By SCOTT NORTH
A woman who has been described in court as a victim of chronic abuse most likely lost her eyesight to disease, not some sort of intentional violence, a doctor called as a witness on behalf of the woman’s husband testified Wednesday.
Dr. Douglas Macleod, medical director of St. Mark’s Eye Institute in Tacoma, told a Snohomish County jury that medical records he’d reviewed show Linda David, 52, suffers from cataracts and glaucoma, and there is nothing about her eyes to indicate that she was intentionally harmed by anyone.
In particular, Macleod said hemorrhages found in Linda David’s eyes in 1997 were related to her eye disease, not evidence that she’d been recently punched. That opinion contrasted sharply with those of doctors called by prosecutors, who had previously said the eye hemorrhages were consistent with damage caused by battering.
Linda David’s husband, Victor David, 60, of Marysville went on trial Sept. 21, charged with second-degree assault. Prosecutors allege he hid his wife away on the filthy sailboat they called home, battering her for years at waterfront locations from Tacoma to Everett.

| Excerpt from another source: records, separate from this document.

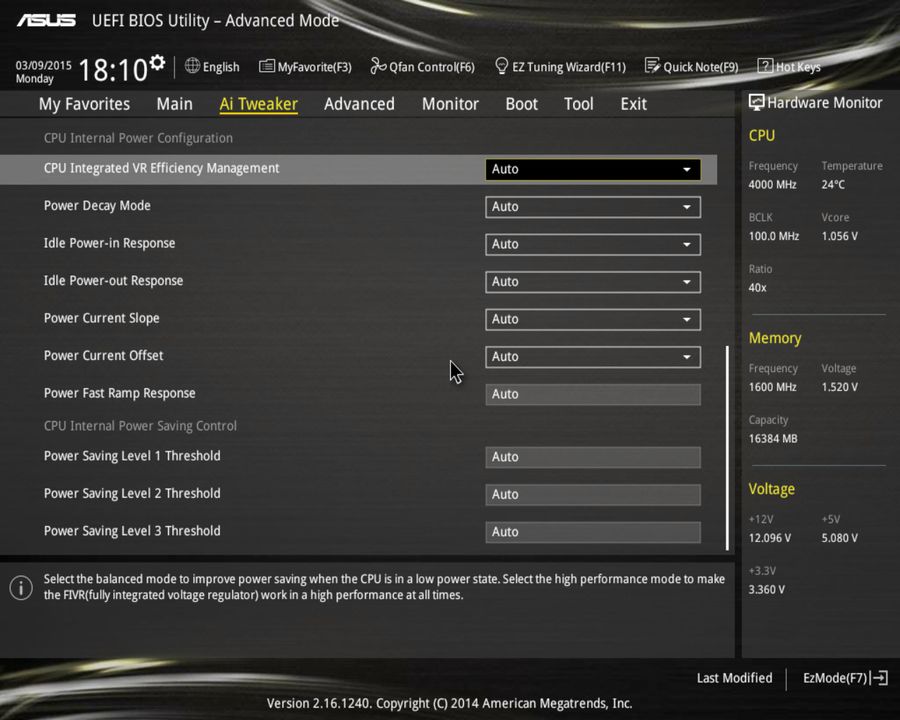
Task: Switch to EzMode with the F7 button
Action: (x=836, y=678)
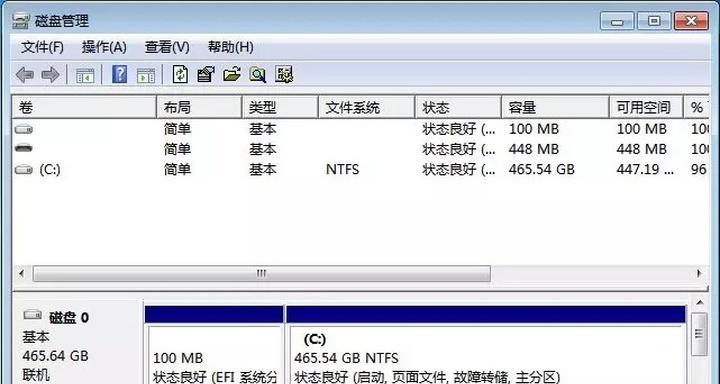Sort the list by the 容量 column header
This screenshot has width=720, height=384.
[555, 107]
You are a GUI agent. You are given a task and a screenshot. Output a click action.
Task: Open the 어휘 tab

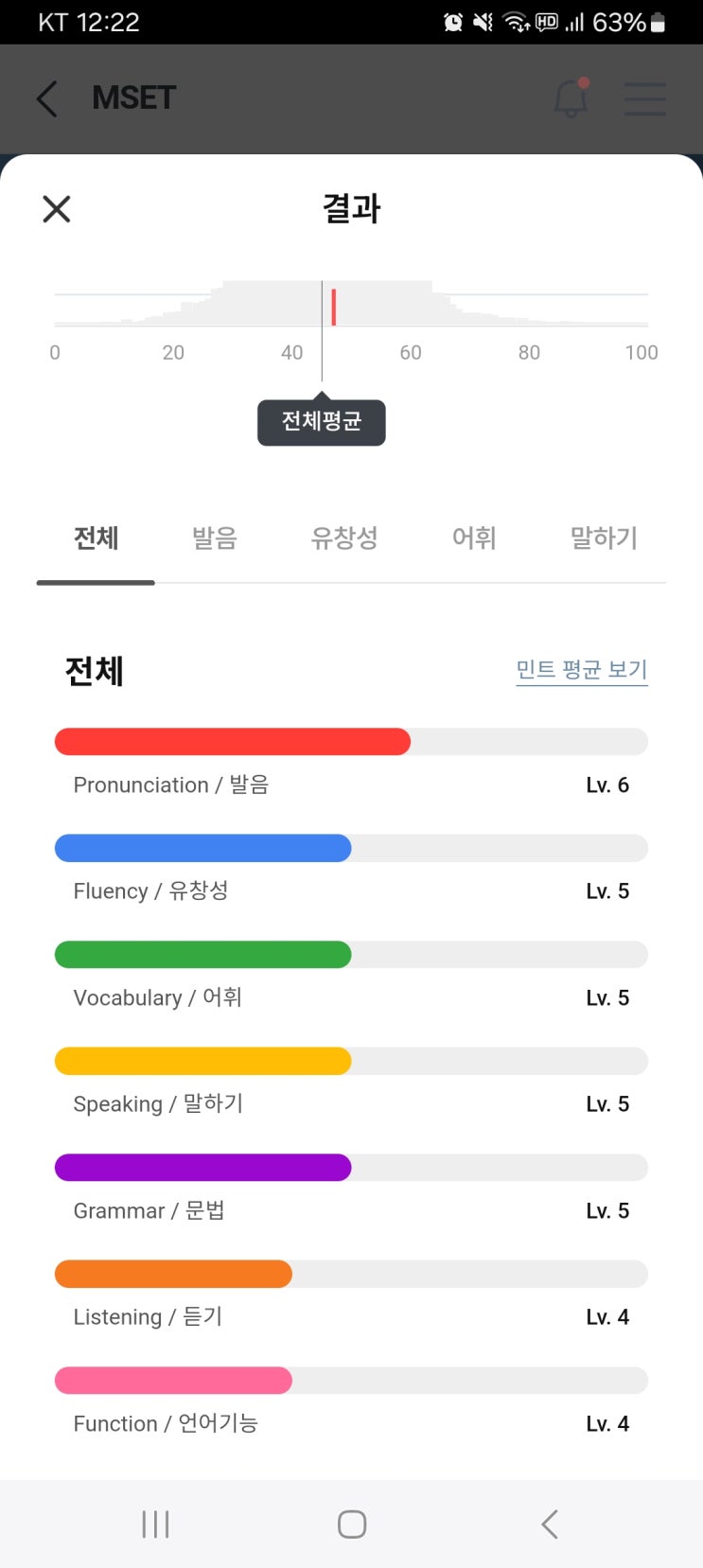tap(474, 538)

Linda David was removed from the boat in 1997 after a state social worker checked on her welfare and found her emaciated, barely able to move and covered with filth and scars. She now lives in a Lynnwood nursing home.

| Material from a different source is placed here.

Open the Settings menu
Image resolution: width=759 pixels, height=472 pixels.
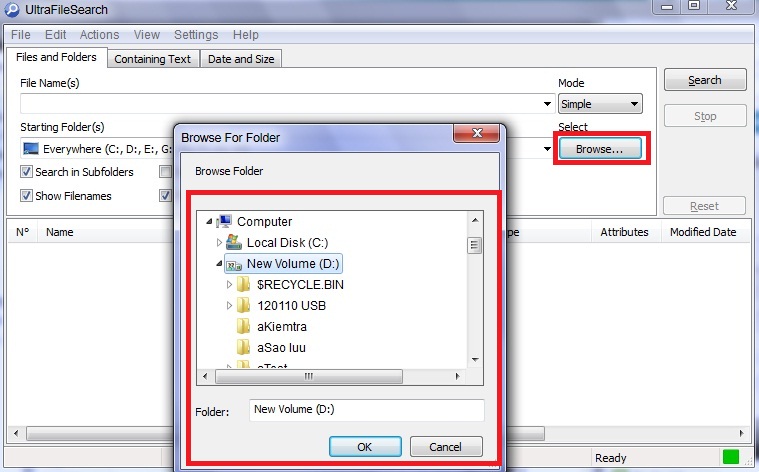click(196, 35)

One of the region’s top neurologists previously told jurors that traumatic injuries to Linda David’s brain, not a progressive disease, put her in a wheelchair, slurred her speech and robbed her of her eyesight.
Macleod told jurors Wednesday that he examined Linda David’s medical records and determined her eye problems were "most probably not" caused by trauma.
The doctor did not examine Linda David in person and was not able to recognize her when shown photographs.
Deputy prosecutor Jo Vanderlee brought that point home forcefully when she called the doctor’s attention to a montage of photos that document the spider web of scars covering Linda David’s forehead, her flattened nose and distorted, "cauliflower" ears.
The exhibit has been on display in front of jurors almost continuously since trial opened nearly three weeks ago.